Exact Penalty Function For Solving Nonlinear Constrained Optimization Problems

The exact penalty function method is an important method for solving nonlinear constrained optimization problem. In theory, the exact penalty function method only need to solve the penalty problem when the parameter take a finite value, then we can get the solution of the constrained optimization problem, thus avoid the shortcomings of morbid when the value of the penalty parameter tends to infinity. Exact penalty function is divided into nondifferentiable exact penalty function and continuously differentiable exact penalty function. Under normal circumstances, the simple exact penalty function must be nondifferentiable, which will prevent the local fast convergence of some fast algorithm, and result in the "Maratos effect". Continuously differentiable exact penalty function overcomes the above shortcomings, it has better properties.

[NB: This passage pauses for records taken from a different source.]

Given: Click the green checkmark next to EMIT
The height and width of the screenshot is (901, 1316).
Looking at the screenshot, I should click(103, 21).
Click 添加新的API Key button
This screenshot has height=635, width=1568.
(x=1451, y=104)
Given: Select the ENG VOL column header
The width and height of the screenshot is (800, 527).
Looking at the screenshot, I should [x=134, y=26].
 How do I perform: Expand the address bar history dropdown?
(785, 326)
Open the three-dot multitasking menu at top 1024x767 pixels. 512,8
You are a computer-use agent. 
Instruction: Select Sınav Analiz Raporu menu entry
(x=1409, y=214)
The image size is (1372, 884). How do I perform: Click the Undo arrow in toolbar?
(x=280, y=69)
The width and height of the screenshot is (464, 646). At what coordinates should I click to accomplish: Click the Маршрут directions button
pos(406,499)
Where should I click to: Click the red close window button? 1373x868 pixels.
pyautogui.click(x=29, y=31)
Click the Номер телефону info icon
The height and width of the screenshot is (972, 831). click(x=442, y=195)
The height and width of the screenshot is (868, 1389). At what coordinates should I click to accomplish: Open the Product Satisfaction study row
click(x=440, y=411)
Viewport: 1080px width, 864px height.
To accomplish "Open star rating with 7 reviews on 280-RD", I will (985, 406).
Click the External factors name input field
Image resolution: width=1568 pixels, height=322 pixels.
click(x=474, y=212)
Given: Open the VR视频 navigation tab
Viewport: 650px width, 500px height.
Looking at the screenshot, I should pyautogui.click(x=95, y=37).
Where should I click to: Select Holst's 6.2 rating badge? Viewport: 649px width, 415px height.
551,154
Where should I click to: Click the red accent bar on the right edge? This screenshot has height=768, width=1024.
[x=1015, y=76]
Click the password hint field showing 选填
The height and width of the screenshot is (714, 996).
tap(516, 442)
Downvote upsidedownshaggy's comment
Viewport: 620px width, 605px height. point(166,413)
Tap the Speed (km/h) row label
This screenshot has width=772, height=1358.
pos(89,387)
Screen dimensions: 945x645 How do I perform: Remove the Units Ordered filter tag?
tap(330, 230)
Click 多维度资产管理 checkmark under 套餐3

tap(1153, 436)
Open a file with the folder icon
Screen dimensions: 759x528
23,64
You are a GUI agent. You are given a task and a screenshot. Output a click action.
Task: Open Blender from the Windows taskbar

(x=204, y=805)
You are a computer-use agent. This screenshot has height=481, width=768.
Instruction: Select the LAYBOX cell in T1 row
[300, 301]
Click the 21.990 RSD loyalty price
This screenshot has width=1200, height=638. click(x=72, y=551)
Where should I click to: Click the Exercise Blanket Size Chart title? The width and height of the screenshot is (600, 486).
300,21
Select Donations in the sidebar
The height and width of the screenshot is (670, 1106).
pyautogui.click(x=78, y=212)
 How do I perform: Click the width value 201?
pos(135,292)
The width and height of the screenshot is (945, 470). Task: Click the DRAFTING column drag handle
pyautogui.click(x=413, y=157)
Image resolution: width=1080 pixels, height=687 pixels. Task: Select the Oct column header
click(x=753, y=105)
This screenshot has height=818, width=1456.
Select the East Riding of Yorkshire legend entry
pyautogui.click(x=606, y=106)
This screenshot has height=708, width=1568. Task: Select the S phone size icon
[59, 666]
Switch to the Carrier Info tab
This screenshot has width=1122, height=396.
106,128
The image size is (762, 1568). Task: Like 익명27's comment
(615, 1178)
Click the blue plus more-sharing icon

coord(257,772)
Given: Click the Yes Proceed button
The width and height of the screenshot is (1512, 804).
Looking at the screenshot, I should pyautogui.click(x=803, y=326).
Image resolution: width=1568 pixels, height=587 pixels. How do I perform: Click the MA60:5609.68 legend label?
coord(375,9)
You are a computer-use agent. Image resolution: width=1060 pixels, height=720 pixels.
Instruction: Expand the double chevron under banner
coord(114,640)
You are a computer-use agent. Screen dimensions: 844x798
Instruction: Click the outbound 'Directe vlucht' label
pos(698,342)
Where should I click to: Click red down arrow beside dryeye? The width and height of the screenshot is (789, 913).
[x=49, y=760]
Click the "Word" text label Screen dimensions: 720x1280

Augmented Lagrangian function is a special kind of continuously differentiable exact penalty function.First, for a general nonlinear constrained optimization model, this paper will propose a new nonlinear Lagrangian function to discuss the properties of the function at the KKT point, and prove that under wild conditions, the iterated points based on the dual algorithm of the function are local convergent, and then give the error estimates of the solution about the penalty parameter. This provides a new way for solving nonlinear constrained optimization problem.Then we make a second order differentiable smooth approximation for the nonsmooth penalty function of the above model, and give the error estimates of the optimal values of the original optimization problem, the corresponding nonsmooth penalty function and the smooth penalty function, and design the algorithm based on the smooth penalty function, then prove that under wild conditions, it is globally convergent, and finally numerical experiments are given to illustrate the effectiveness of the algorithm.Finally, for the cone optimization problem, we use the augmented Lagrangian function, which is a special exact penalty function, give an iterative algorithm, and prove that the algorithm has a weak global convergence, that is, propose a ε-global optimal solution, then for each iterationk, we get the corresponding εkglobal optimal solution,which converge to the ε-global optimal solution,thus the ε-global convergence of the algorithm is proved.